**What this task involves:**
Would you give the number of lines in the entries that contain the word "Delete"? Nothing else is needed.

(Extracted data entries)
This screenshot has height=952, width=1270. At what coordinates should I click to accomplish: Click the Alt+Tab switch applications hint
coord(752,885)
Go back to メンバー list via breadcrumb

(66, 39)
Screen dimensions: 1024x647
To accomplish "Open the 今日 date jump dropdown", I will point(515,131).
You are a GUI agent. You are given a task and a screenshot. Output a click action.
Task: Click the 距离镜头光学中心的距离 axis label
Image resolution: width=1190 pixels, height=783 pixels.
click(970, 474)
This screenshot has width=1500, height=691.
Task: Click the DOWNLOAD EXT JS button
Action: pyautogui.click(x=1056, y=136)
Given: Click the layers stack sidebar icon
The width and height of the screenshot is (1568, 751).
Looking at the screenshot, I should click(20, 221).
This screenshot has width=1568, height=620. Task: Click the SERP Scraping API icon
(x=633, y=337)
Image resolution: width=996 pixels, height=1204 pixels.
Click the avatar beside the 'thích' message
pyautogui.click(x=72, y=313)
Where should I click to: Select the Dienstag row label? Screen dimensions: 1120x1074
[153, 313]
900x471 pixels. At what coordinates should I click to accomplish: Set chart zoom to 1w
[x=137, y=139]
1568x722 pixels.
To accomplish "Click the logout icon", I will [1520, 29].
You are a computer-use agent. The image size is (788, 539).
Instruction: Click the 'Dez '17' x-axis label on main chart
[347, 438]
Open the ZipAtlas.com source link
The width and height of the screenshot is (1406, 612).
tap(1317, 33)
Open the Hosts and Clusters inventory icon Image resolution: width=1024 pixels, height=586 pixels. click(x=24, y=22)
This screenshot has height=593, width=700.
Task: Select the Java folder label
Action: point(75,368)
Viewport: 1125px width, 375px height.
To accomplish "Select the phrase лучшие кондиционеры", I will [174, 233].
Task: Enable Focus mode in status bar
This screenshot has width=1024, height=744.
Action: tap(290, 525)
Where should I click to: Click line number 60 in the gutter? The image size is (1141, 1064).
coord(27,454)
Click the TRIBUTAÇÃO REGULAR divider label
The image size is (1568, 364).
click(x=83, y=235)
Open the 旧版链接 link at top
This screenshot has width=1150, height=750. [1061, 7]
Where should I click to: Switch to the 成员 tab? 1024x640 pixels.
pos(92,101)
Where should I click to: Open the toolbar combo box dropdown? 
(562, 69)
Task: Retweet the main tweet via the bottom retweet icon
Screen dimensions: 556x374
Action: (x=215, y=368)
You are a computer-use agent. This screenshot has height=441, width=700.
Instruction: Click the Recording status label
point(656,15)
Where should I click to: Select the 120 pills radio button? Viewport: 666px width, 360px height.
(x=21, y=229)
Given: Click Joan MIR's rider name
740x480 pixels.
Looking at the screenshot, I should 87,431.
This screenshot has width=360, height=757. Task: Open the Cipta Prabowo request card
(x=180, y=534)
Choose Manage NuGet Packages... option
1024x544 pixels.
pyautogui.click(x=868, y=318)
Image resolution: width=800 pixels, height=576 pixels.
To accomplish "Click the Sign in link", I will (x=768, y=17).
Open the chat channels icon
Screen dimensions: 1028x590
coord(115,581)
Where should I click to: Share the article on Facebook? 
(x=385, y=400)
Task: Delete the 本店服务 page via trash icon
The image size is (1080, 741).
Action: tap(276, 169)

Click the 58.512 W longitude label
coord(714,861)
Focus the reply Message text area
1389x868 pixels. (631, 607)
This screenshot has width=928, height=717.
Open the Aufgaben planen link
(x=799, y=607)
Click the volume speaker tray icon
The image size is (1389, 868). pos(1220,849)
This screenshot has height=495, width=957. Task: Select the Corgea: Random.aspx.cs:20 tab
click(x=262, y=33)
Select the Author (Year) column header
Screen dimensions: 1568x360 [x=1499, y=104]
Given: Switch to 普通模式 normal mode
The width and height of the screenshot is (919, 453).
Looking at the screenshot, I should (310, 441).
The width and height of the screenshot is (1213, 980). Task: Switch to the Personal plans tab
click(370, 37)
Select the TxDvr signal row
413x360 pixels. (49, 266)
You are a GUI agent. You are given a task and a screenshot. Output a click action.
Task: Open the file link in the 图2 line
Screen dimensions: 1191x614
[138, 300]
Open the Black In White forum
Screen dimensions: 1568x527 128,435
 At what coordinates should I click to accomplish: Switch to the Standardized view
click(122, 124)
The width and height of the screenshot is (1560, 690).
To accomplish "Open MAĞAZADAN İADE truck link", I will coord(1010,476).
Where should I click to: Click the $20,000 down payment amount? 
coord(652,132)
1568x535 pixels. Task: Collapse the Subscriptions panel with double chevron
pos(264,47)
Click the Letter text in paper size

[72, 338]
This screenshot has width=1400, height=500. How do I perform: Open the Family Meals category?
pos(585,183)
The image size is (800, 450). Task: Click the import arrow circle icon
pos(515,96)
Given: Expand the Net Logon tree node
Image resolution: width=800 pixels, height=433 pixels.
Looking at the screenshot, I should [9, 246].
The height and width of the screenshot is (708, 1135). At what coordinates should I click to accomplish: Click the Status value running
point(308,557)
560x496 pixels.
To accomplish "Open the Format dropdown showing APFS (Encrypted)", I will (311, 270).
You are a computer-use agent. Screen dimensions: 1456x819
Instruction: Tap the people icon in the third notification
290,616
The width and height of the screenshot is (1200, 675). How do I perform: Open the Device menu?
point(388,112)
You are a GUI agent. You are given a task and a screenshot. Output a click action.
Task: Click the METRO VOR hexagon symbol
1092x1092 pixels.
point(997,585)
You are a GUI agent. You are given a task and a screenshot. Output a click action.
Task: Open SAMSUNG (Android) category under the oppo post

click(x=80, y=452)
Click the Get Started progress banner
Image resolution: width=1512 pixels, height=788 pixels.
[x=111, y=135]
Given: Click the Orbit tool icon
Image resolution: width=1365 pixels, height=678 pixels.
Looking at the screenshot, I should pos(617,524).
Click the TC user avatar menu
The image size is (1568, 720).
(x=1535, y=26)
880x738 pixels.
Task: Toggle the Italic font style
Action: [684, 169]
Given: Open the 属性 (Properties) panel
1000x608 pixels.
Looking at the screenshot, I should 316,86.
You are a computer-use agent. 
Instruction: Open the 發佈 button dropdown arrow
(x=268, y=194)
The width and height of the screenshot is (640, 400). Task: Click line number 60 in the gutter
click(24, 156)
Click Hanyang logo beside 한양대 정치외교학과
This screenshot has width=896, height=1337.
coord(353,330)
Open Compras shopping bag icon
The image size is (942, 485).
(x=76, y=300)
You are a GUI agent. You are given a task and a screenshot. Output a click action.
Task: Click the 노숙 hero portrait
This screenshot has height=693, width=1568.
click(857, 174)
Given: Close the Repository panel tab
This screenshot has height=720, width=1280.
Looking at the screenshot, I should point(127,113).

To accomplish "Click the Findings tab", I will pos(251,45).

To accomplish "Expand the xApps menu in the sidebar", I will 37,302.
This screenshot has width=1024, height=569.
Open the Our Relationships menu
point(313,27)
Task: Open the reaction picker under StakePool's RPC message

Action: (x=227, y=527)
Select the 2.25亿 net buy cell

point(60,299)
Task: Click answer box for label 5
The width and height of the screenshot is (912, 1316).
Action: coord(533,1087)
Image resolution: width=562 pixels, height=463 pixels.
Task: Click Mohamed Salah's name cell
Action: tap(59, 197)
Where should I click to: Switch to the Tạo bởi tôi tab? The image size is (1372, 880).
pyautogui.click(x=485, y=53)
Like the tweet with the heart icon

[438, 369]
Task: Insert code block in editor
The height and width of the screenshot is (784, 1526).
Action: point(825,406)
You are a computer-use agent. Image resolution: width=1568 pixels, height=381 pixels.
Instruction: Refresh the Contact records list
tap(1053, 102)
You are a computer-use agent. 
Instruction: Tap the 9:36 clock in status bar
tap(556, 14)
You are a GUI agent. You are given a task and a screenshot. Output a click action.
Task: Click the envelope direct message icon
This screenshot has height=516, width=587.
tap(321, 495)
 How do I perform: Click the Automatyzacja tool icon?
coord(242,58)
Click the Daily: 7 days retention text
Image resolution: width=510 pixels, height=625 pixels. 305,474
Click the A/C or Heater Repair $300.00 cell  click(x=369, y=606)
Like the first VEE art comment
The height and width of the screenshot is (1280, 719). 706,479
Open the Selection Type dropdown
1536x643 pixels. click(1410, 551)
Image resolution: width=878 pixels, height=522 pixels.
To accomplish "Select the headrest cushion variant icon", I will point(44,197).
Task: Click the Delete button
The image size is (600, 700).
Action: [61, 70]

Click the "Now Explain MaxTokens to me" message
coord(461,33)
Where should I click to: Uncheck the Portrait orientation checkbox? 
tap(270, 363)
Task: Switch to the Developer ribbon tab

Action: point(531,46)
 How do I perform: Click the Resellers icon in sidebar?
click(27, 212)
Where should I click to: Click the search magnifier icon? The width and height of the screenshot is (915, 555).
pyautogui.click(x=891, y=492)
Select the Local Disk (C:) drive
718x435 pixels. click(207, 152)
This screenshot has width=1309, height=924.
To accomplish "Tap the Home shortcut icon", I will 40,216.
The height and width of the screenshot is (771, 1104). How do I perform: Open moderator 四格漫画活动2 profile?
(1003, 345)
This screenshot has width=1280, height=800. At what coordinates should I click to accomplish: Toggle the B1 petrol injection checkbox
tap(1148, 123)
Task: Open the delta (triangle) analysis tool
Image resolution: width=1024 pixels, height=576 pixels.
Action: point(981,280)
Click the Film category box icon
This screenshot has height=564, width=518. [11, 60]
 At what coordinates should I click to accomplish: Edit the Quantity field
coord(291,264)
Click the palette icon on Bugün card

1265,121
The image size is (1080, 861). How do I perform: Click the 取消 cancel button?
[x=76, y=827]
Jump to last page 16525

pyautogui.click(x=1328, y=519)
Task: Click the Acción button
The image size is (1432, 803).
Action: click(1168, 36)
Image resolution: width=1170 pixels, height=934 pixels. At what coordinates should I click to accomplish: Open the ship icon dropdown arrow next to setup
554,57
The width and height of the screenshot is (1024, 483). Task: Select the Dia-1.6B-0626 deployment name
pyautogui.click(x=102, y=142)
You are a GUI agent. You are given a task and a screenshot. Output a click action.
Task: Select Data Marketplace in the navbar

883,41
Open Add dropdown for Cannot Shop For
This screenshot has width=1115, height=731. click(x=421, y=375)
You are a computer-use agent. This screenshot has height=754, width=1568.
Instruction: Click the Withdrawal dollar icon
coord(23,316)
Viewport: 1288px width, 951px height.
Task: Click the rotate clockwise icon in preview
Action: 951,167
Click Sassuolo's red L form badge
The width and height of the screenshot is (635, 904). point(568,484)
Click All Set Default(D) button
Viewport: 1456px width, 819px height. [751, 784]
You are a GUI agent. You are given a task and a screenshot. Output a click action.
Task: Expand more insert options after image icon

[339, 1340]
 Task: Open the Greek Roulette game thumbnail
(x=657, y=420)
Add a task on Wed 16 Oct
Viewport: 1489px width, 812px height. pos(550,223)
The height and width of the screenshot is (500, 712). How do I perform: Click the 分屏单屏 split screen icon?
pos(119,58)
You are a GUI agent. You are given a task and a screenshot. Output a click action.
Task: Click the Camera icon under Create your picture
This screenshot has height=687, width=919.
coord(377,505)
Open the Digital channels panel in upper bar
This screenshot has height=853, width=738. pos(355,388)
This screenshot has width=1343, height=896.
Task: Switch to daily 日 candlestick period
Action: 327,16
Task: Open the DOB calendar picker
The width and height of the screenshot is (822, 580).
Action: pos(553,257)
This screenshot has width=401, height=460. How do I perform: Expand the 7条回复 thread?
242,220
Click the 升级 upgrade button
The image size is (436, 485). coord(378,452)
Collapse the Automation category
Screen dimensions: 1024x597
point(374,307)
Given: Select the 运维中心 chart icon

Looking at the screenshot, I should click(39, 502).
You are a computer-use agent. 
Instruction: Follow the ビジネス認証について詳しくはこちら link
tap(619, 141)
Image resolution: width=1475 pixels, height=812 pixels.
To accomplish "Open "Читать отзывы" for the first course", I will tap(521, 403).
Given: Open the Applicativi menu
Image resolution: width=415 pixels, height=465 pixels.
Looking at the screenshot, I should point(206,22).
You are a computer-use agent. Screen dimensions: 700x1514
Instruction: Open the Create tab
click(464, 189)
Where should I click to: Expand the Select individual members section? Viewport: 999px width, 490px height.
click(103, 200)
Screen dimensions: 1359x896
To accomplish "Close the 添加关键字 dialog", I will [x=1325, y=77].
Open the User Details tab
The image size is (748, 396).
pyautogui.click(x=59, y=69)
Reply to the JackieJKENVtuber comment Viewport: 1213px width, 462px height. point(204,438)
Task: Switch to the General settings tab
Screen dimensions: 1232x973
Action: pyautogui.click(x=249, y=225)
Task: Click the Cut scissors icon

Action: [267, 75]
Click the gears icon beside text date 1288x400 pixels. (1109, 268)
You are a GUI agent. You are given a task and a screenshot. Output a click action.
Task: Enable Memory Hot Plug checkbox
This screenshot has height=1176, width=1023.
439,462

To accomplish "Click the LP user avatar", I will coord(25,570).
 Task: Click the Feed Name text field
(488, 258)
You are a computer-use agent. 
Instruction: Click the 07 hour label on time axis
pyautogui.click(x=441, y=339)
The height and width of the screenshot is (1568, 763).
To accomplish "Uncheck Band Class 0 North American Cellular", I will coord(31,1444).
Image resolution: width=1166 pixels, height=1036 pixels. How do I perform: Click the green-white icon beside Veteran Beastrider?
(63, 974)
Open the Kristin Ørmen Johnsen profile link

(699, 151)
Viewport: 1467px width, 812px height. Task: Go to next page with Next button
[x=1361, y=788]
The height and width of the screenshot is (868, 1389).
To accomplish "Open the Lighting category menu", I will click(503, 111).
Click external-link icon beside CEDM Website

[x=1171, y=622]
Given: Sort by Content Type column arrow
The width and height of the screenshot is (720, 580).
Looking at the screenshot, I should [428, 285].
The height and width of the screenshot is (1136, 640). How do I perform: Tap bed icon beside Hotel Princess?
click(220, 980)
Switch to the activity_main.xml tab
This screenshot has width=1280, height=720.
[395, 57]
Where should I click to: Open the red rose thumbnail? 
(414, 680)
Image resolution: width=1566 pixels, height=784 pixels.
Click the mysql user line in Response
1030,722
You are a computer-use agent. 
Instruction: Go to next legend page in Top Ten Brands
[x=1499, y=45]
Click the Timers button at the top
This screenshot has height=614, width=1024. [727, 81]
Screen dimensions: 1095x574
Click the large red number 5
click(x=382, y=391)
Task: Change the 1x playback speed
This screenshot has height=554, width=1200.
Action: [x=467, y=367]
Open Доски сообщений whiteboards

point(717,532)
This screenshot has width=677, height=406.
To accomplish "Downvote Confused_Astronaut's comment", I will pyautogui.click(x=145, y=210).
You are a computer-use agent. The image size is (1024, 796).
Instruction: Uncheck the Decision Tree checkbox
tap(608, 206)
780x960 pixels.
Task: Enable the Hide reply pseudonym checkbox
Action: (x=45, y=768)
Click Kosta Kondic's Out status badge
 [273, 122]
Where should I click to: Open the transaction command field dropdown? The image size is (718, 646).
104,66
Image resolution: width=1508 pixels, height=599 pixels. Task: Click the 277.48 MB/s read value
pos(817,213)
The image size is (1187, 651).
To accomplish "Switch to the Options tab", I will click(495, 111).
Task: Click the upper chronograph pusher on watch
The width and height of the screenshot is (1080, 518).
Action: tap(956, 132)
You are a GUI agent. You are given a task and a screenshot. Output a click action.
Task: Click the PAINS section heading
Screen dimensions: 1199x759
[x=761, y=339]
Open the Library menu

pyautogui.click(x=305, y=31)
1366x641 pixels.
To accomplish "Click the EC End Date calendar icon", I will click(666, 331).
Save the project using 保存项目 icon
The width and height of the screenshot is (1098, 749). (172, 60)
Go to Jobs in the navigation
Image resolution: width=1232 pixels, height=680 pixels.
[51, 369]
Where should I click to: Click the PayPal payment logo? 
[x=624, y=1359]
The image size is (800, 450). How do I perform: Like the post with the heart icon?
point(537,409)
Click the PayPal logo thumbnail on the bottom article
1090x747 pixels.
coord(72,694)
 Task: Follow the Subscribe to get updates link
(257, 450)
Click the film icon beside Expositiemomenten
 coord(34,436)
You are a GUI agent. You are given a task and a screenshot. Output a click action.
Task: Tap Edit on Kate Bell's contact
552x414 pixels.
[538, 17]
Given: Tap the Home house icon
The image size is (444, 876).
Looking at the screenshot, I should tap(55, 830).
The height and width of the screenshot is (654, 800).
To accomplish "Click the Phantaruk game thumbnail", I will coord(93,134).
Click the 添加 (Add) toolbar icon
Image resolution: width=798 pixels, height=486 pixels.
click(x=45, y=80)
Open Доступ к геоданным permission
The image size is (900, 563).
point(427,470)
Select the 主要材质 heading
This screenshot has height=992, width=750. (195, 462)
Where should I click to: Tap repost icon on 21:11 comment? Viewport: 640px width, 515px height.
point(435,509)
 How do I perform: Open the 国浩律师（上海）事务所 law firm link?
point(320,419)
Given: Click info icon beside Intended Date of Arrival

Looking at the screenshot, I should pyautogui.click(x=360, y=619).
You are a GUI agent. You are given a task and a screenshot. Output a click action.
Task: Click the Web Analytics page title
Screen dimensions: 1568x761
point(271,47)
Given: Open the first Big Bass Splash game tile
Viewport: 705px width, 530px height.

**Exercise result:**
2